### Excerpted passage
-------------------------
As also shown in <FIG>, in the "Student" view <NUM>, which may operate on a hardware device controlled or operated by a local student, the camera <NUM> may pass a camera-generated image to the AR toolkit <NUM>. The AR toolkit <NUM> may then pass the camera image and generated AR coordinates to the renderer <NUM>. The 3D renderer <NUM> may receive the serialized combined data from the 3D renderer <NUM> by way of the network <NUM>. The 3D renderer <NUM> may then updates positions and existence of 3D objects for presentation in the "Student" view.

In one or more embodiments, an XML schema (or any other suitable data structure) may be used to store, retrieve, or otherwise process data for a scene, or expected set of elements. When these elements are located in the local user's view, such as the "Local user / Field service" view <NUM> of Remote AR or the "Student" view <NUM> of Instruct AR, a preset sequence of AR events may be displayed based upon instructions stored in the XML data. For example, an AR sequence for disassembling an electric motor could be stored in such XML data. When the motor is identified in the local user's view, the sequence then may be overlaid and initiated, displaying as described in the XML data.

Information from the Scope SDK may be deployed across a variety of devices, including, for example, tablets, desktop computers, phones, and smart glasses, etc. This information may contain details on how to perform one or more steps in a procedure. Moving from step to step may be achieved in a variety of ways - for example, via a simple interface such as buttons; voice control with simple commands such as "next" or "back", or in the case of a branched workflow via speaking choices listed as commands; gesture recognition whereby a camera may be used to detect hand signals or other gestures; or computer vision techniques that may be able analyze the image to detect real-time state changes. The latter may include detecting that a part was successfully removed, or for example, that a part shows signs of rust damage. Alternatively, such detection may include data events, such as gathering data from a real-time data provider, or internet of things integration to detect changes in state, such as temperature, pressure, etc. With this detection algorithm, it may be possible to guide a worker through repair procedures without extensive training.
-------------------------
Items listed in a dataset
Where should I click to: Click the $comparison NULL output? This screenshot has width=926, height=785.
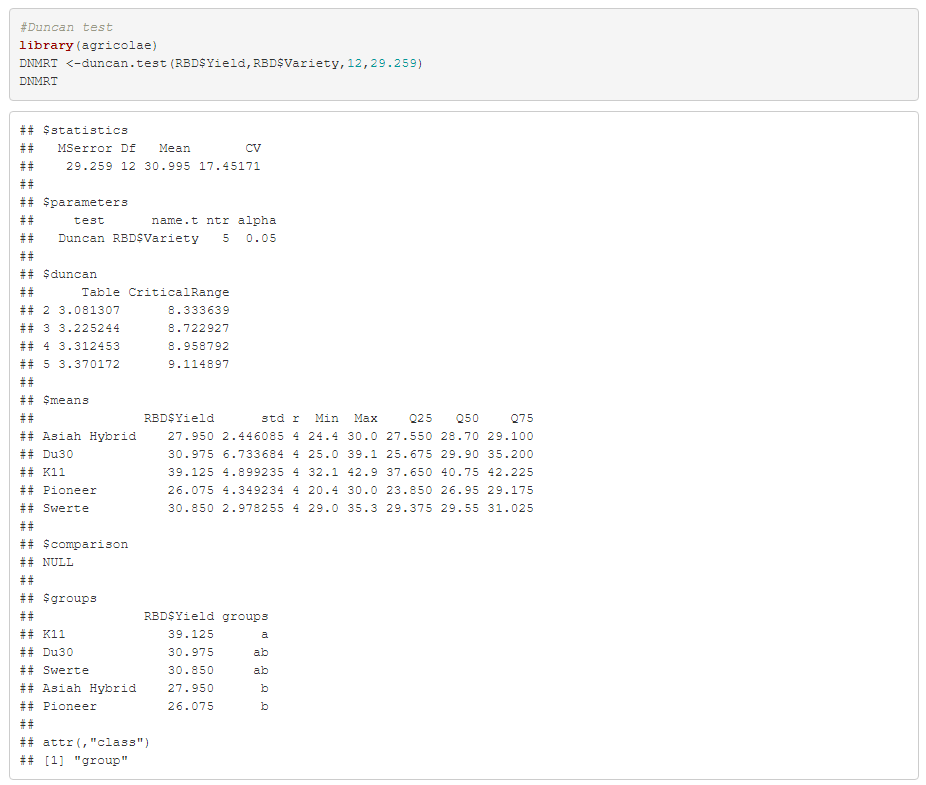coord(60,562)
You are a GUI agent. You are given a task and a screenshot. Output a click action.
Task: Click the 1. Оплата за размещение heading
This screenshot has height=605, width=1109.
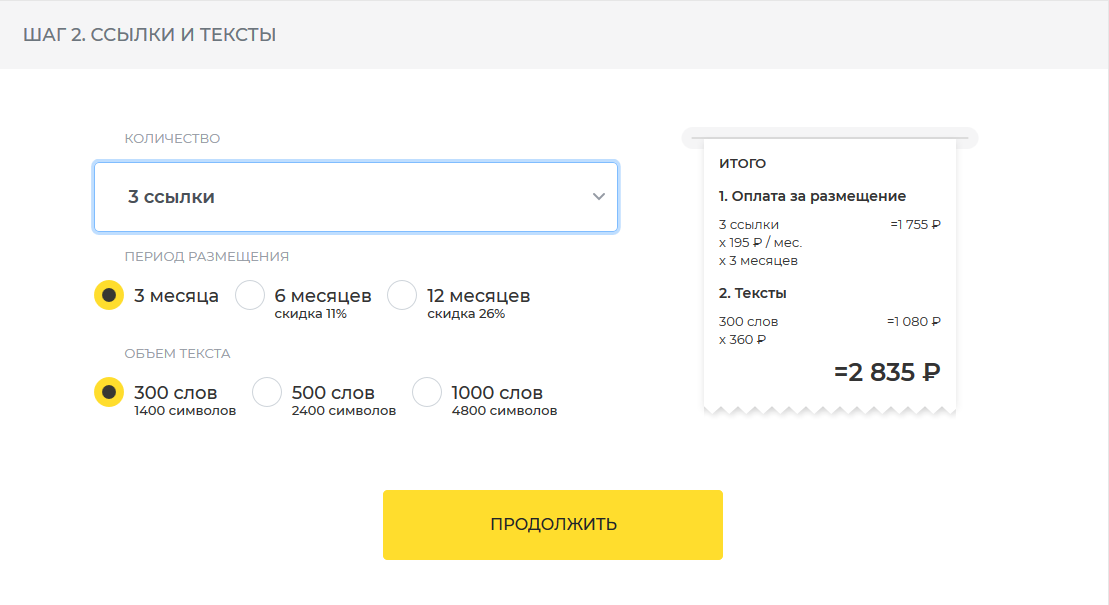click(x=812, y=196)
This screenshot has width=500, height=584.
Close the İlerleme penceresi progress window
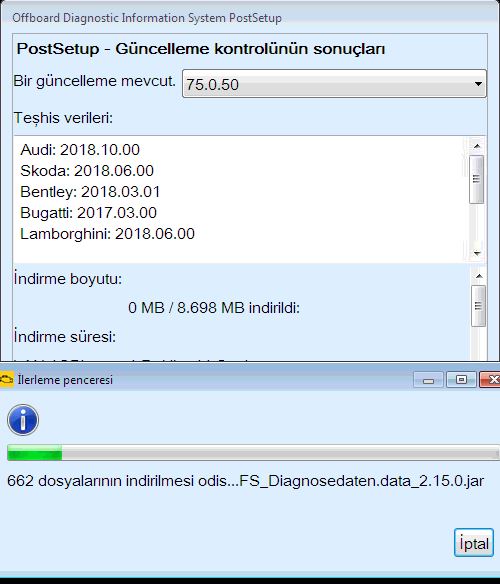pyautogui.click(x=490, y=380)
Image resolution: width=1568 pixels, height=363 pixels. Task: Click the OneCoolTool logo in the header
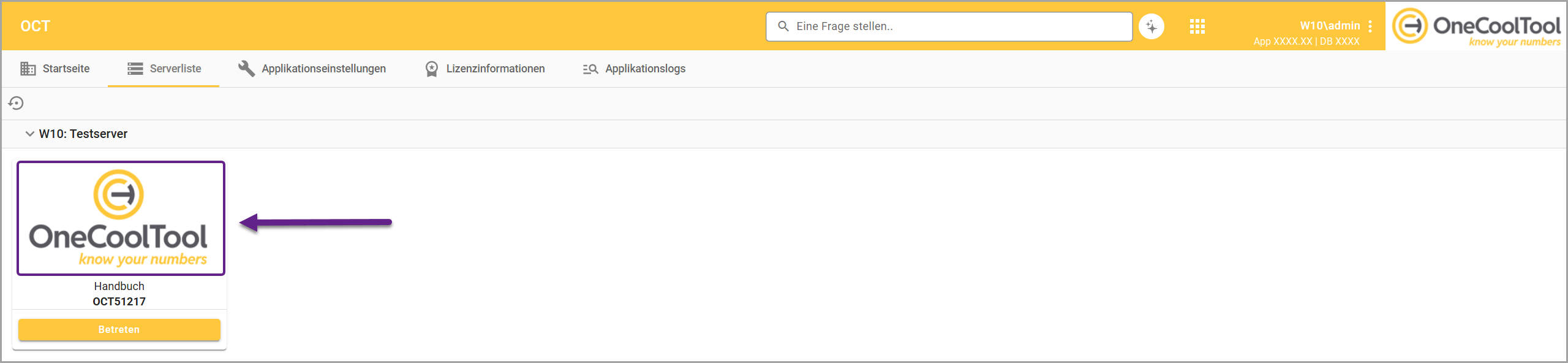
-------------------------
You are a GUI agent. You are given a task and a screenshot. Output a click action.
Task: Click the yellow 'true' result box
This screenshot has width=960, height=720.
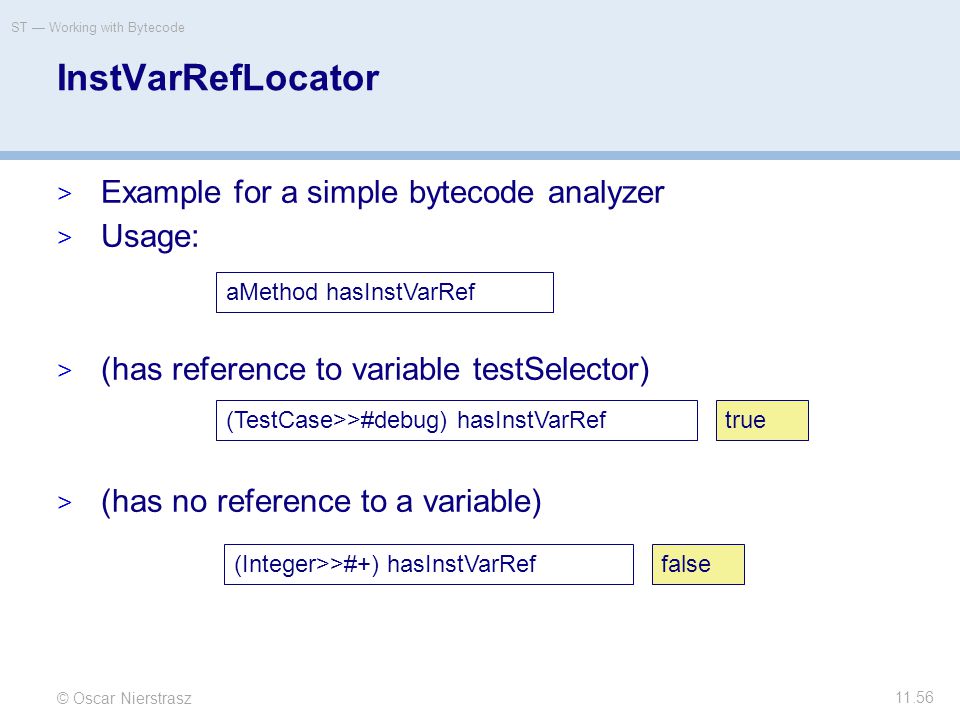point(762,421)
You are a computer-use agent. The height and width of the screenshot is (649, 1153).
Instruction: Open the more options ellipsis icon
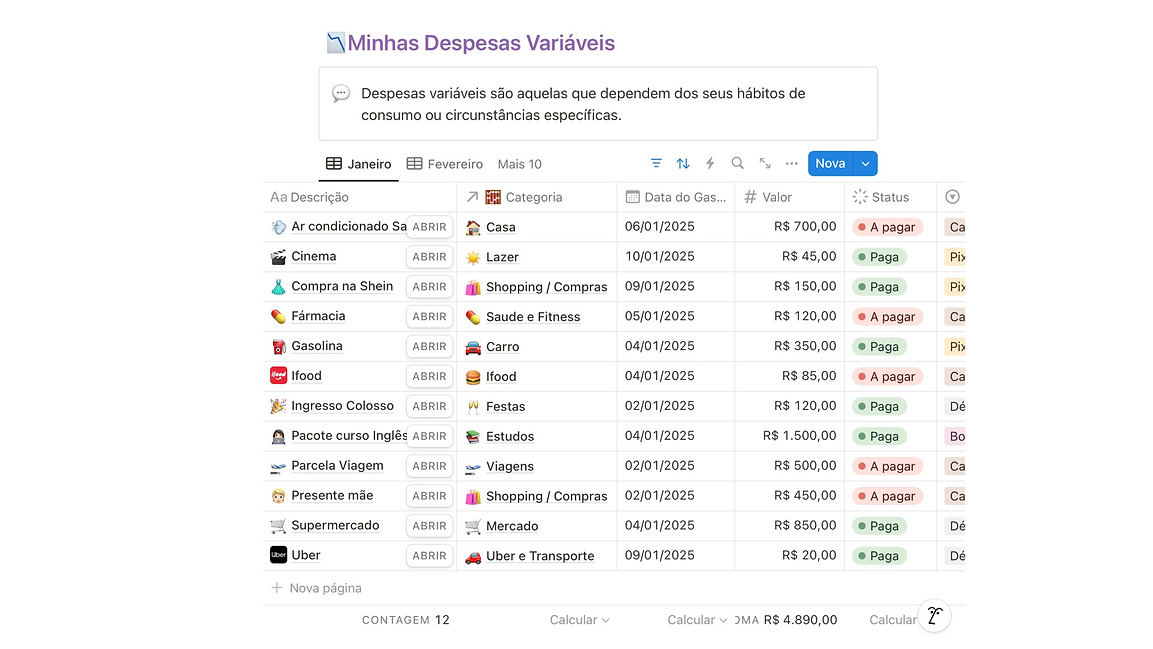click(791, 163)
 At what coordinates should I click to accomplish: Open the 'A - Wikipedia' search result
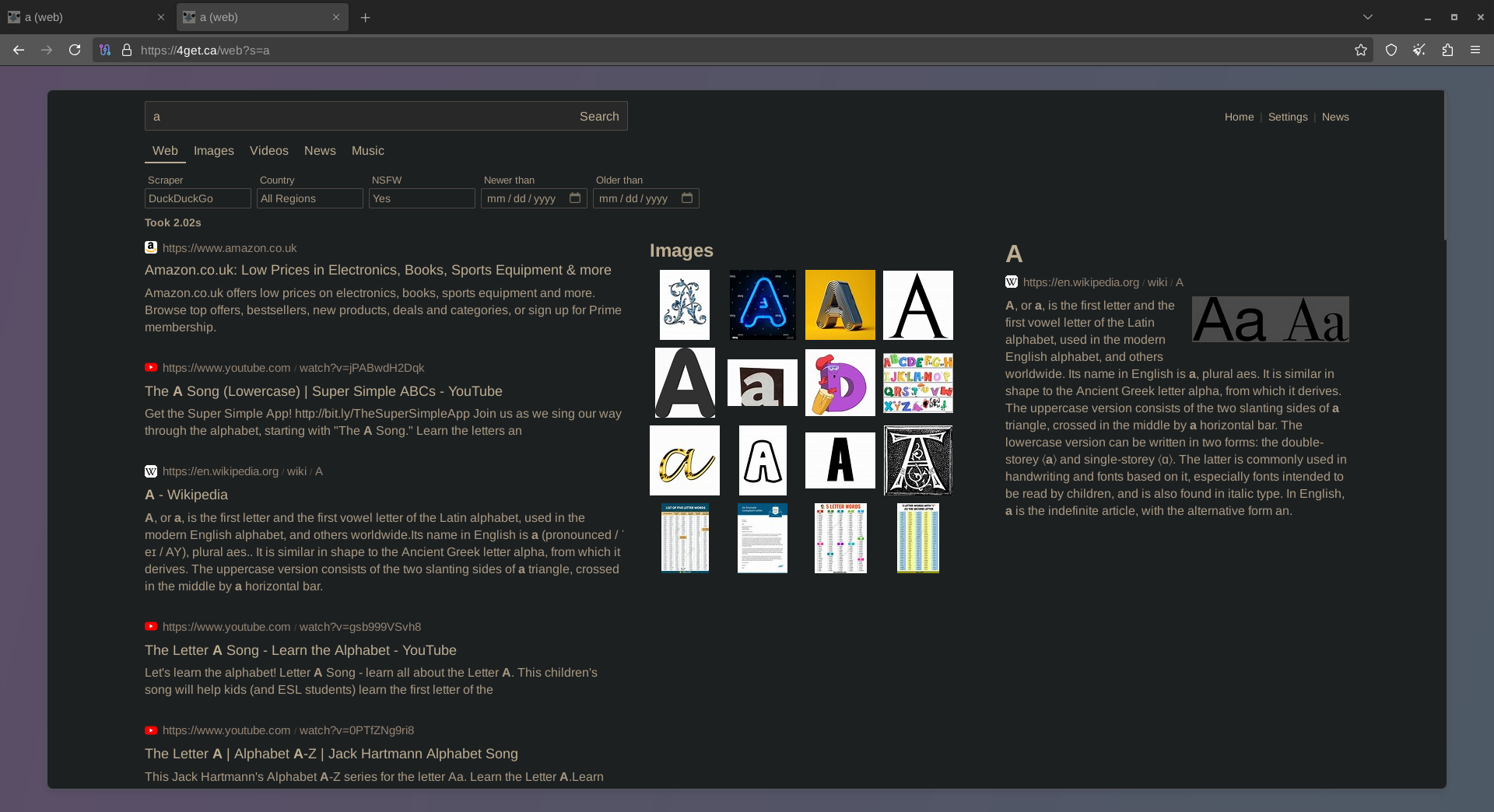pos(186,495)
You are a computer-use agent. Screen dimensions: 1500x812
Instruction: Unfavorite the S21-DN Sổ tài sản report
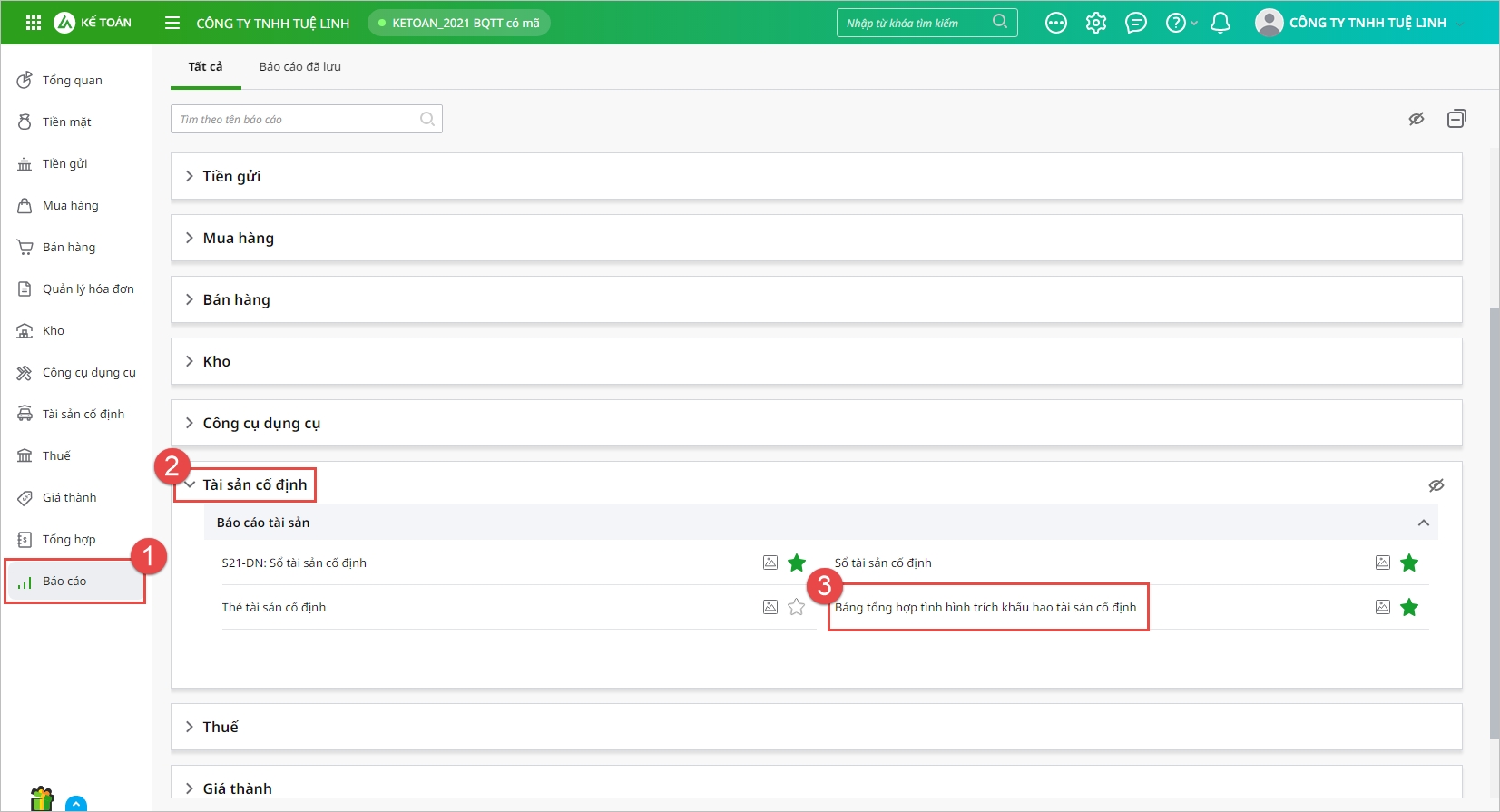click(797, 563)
-------------------------
### What you need to do
1. In the augmented reality excerpt, take the part that opens with "In one or more" and closes with "described in the XML data." and write it out with "electric motor" swapped for "hydraulic pump".
2. According to the augmented reality excerpt, what makes it possible to guide a worker through repair procedures without extensive training?

### Written responses
1.
In one or more embodiments, an XML schema (or any other suitable data structure) may be used to store, retrieve, or otherwise process data for a scene, or expected set of elements. When these elements are located in the local user's view, such as the "Local user / Field service" view <NUM> of Remote AR or the "Student" view <NUM> of Instruct AR, a preset sequence of AR events may be displayed based upon instructions stored in the XML data. For example, an AR sequence for disassembling an hydraulic pump could be stored in such XML data. When the motor is identified in the local user's view, the sequence then may be overlaid and initiated, displaying as described in the XML data.

2. The detection algorithm makes it possible. It can use computer vision to spot real-time state changes, such as a part being removed or showing rust damage. It can also use data events from a real-time data provider or internet of things integration to detect changes like temperature or pressure.